* [Task objective] Using the listing below, select the lines with the word "agent" and copy them.

* [Raw data]

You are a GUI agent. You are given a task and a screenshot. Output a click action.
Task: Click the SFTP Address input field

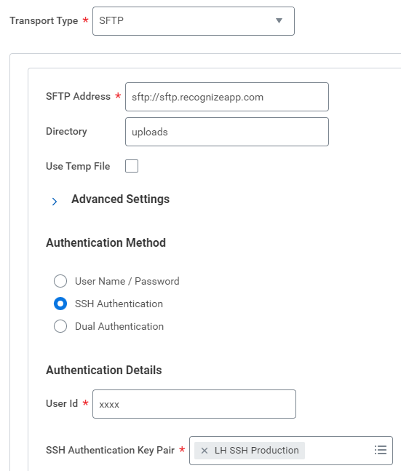tap(227, 97)
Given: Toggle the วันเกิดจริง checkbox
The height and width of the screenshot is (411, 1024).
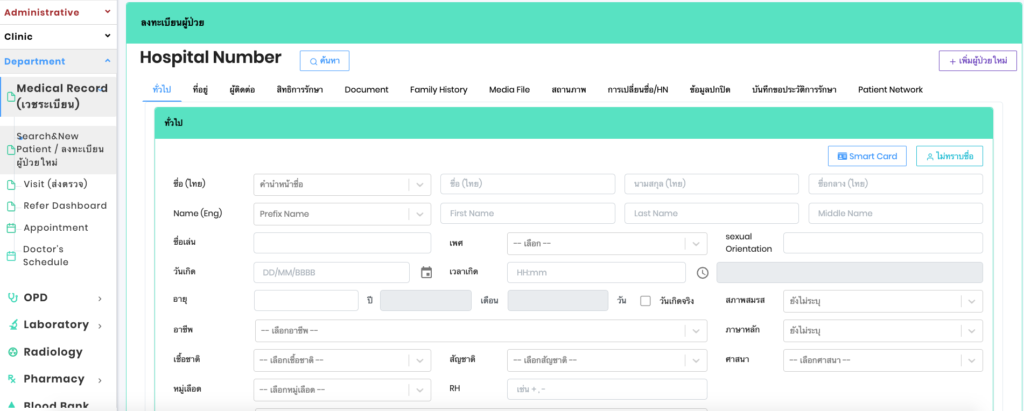Looking at the screenshot, I should [645, 301].
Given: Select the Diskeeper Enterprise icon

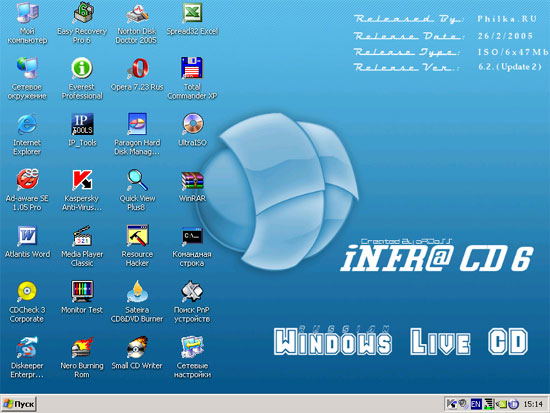Looking at the screenshot, I should click(x=27, y=347).
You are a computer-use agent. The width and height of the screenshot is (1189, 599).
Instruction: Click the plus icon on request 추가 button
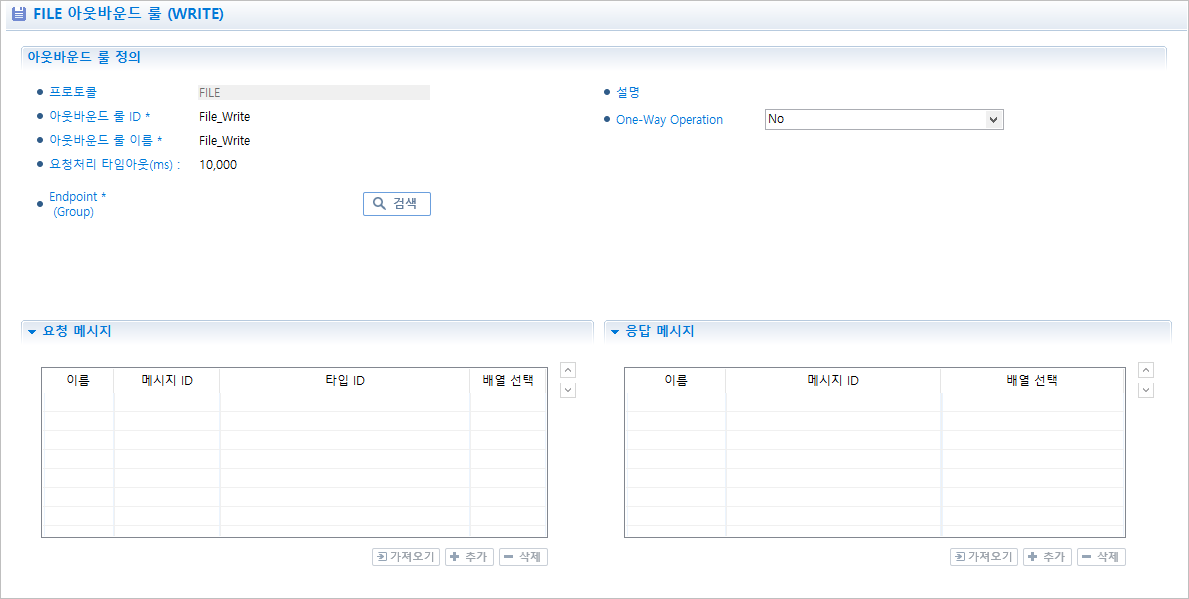455,557
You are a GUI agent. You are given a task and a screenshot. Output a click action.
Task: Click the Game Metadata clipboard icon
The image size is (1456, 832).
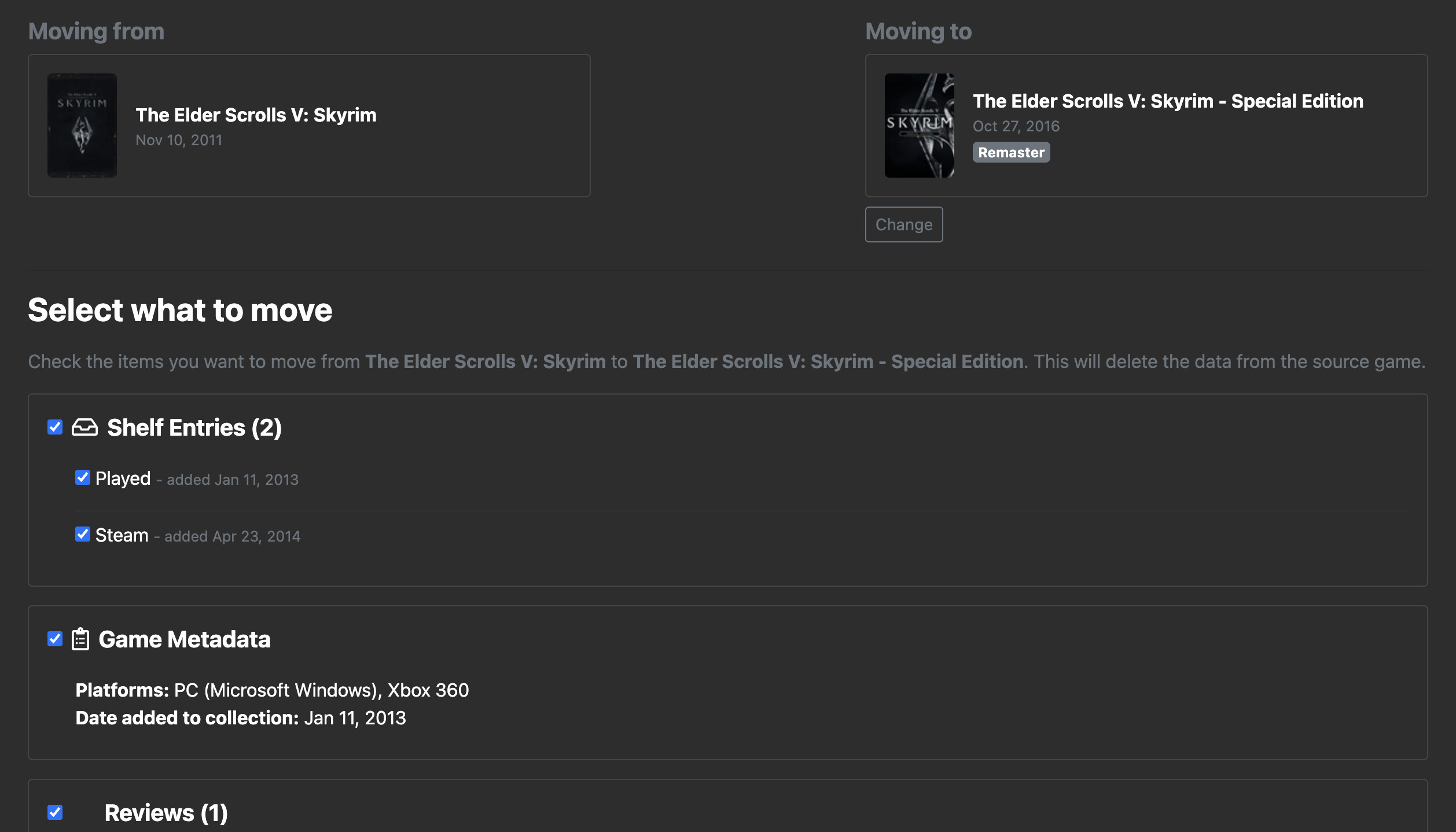[80, 639]
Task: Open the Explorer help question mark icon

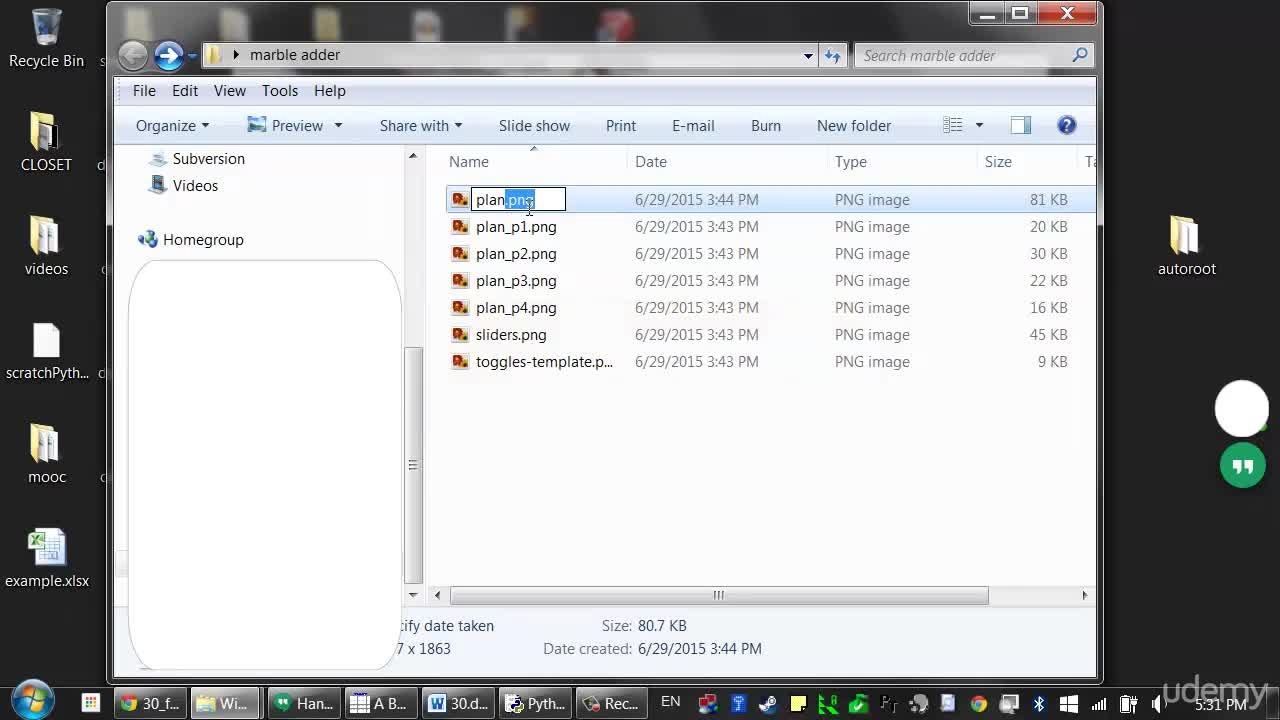Action: click(x=1067, y=125)
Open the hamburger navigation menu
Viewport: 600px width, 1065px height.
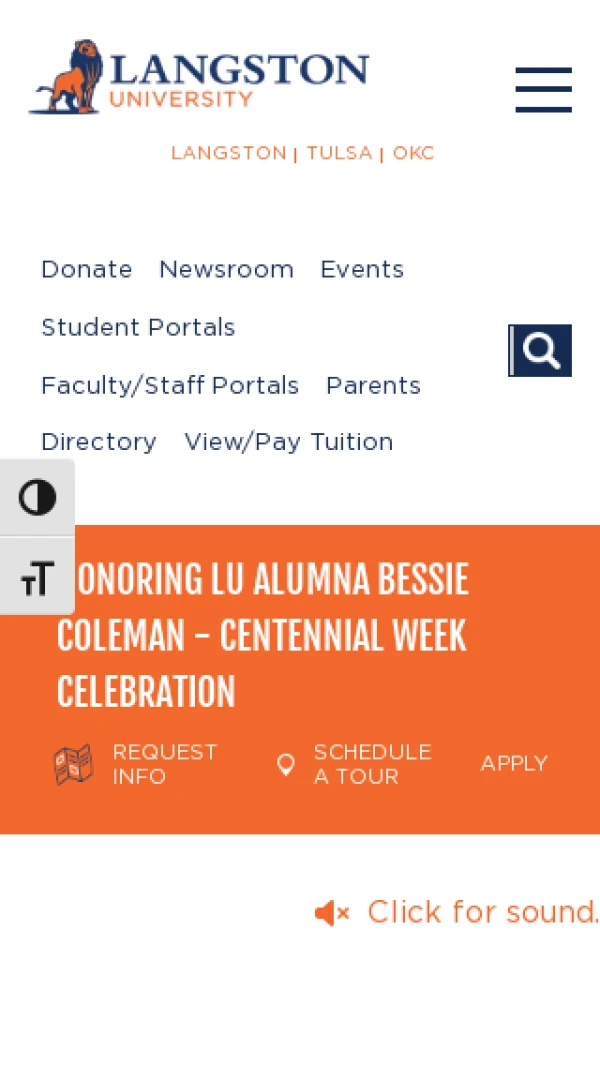tap(543, 90)
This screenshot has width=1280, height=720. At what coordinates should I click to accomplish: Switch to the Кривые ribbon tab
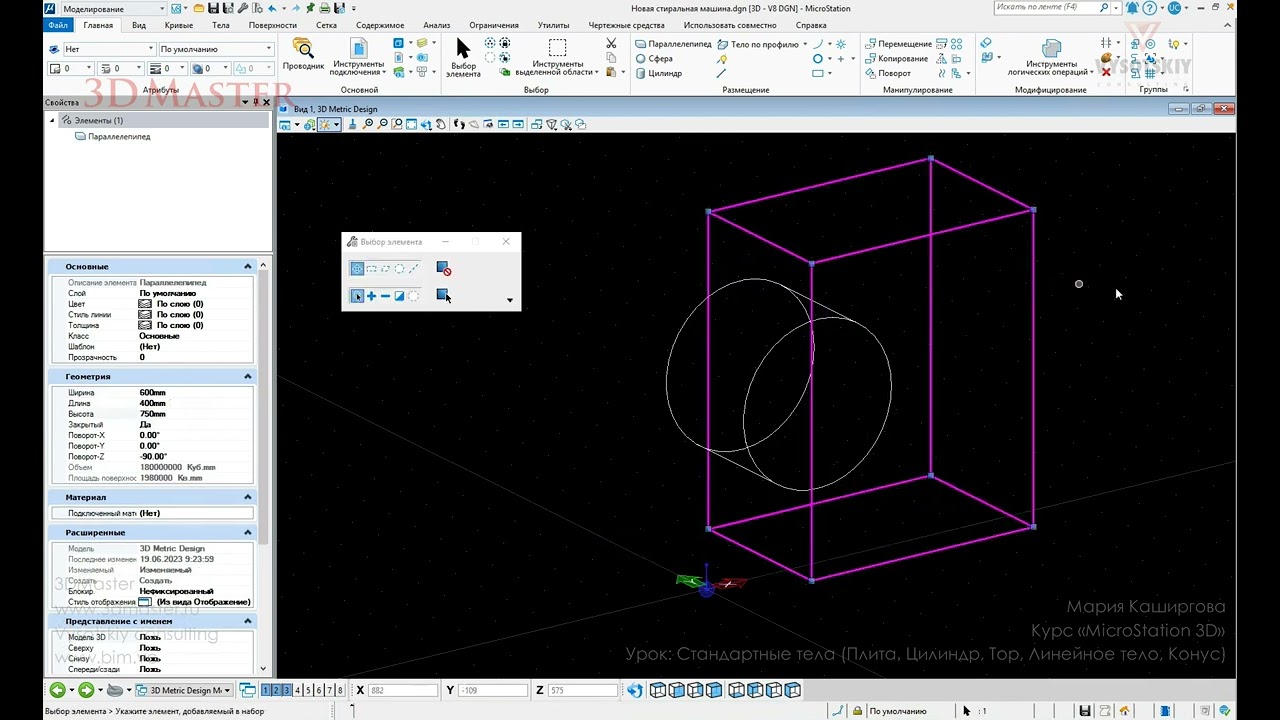[179, 25]
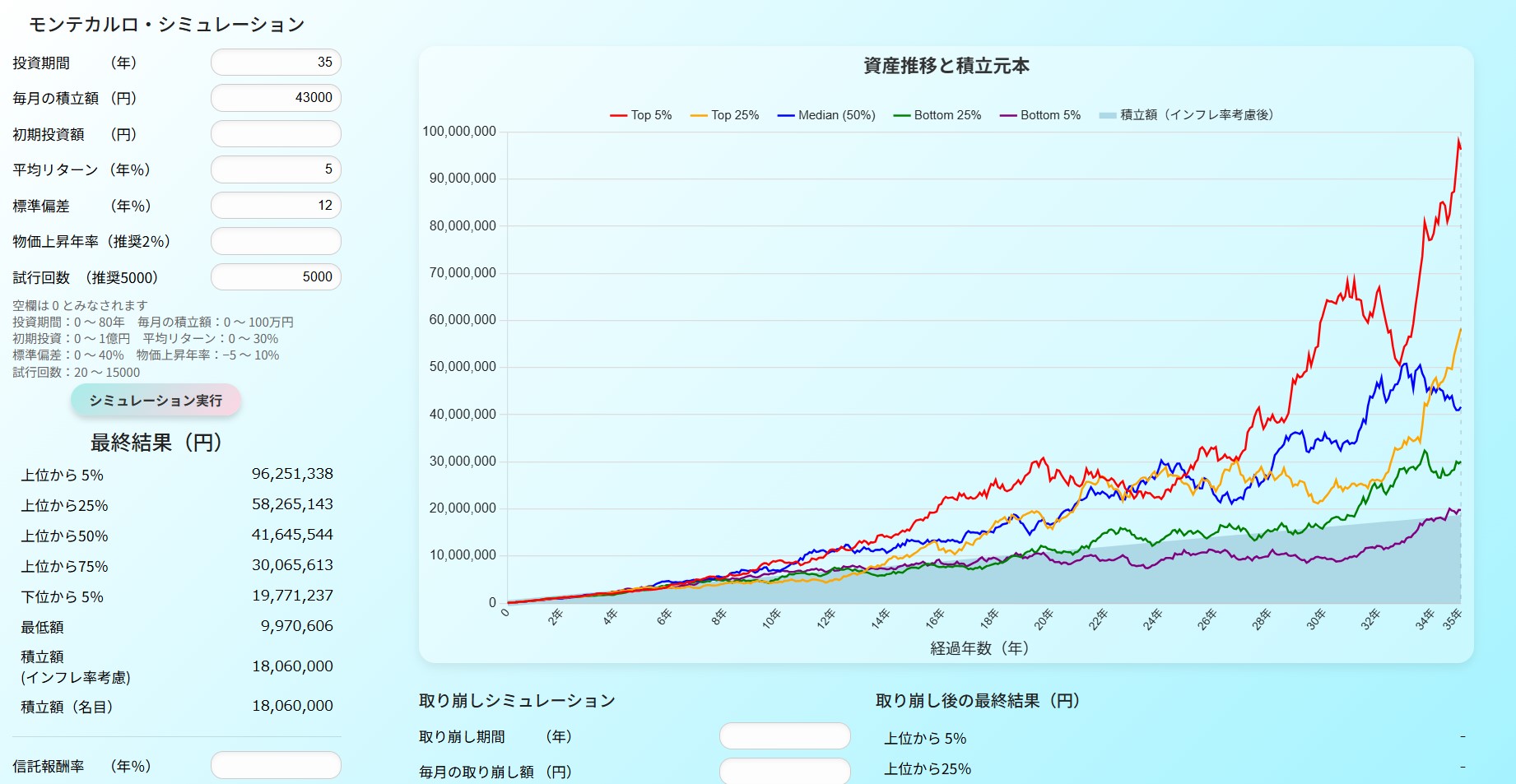Image resolution: width=1516 pixels, height=784 pixels.
Task: Click the 毎月の取り崩し額 input field
Action: (x=784, y=772)
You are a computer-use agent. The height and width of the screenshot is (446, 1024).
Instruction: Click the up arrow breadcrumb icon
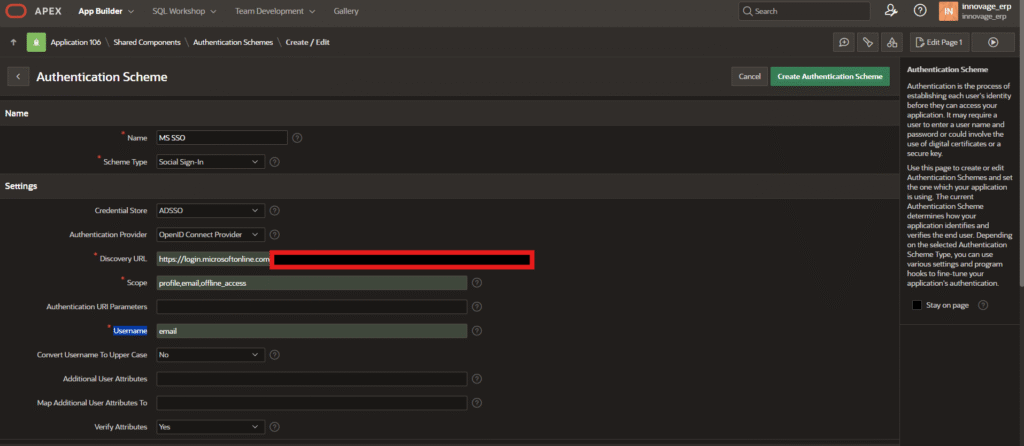13,42
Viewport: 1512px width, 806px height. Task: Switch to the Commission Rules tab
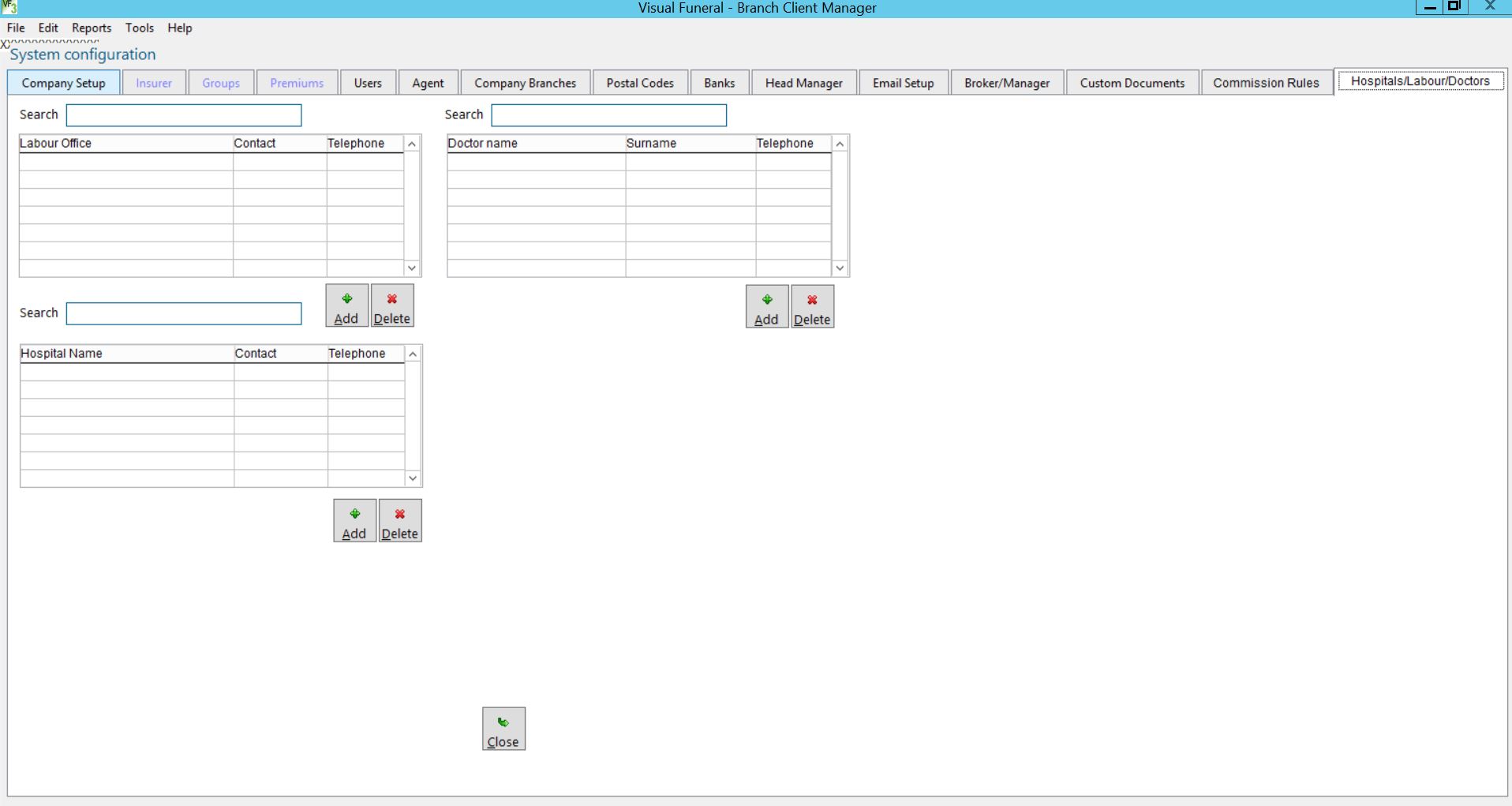click(1266, 83)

* [Exercise result]
You are a GUI agent. You are given a task and a screenshot. Output a click action.
You are a computer-use agent. The width and height of the screenshot is (1189, 599).
You are a GUI agent. You are given a task and a screenshot. Output a click action.
You are a computer-use agent. The height and width of the screenshot is (446, 1024).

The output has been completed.